What to do
Reproduce the records starting at the line that contains "Choose the Horizontal" and running to the last line, exactly and in full.

Data records
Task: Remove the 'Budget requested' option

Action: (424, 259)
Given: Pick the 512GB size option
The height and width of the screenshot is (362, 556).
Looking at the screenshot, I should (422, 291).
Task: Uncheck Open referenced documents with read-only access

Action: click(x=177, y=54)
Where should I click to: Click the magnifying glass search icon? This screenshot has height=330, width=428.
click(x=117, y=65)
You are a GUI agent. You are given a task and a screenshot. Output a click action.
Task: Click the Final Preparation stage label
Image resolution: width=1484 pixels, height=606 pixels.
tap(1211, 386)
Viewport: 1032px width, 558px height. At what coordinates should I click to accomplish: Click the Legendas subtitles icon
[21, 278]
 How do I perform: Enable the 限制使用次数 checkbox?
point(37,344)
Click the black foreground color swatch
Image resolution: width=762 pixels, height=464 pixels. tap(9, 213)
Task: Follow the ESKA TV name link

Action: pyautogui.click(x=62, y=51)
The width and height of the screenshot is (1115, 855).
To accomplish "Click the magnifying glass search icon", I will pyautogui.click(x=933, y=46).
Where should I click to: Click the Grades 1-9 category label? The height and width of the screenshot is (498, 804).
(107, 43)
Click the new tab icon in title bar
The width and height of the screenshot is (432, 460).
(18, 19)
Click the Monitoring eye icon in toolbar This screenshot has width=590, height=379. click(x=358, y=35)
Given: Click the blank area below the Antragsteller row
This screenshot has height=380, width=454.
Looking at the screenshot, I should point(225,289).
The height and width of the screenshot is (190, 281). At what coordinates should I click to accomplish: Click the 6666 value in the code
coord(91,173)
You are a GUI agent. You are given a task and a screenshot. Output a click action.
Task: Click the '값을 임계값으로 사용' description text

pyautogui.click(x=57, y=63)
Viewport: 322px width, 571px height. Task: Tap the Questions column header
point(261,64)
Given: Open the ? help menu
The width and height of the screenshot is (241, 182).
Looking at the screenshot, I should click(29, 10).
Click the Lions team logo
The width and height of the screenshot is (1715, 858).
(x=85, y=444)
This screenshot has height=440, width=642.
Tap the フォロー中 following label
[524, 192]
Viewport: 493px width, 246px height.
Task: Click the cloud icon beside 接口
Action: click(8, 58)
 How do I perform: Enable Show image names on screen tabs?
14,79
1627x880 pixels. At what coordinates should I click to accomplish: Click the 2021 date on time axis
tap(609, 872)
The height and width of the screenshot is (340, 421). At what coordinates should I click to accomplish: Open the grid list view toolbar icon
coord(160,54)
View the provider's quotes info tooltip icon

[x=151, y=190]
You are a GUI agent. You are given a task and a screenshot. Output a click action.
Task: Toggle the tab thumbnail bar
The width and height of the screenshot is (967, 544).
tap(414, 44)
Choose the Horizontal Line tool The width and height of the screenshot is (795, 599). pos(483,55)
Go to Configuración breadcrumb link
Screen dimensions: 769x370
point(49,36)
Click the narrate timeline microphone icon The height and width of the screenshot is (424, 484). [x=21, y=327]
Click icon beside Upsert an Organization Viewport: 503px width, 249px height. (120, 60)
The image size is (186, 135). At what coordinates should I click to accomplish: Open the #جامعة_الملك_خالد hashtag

Output
Choose the Horizontal Line tool The width and height of the screenshot is (795, 599). pos(483,55)
Go to Configuración breadcrumb link
Screen dimensions: 769x370
point(49,36)
Click the narrate timeline microphone icon The height and width of the screenshot is (424, 484). [x=21, y=327]
Click icon beside Upsert an Organization Viewport: 503px width, 249px height. (120, 60)
The image size is (186, 135). At what coordinates should I click to accomplish: Open the #جامعة_الملك_خالد hashtag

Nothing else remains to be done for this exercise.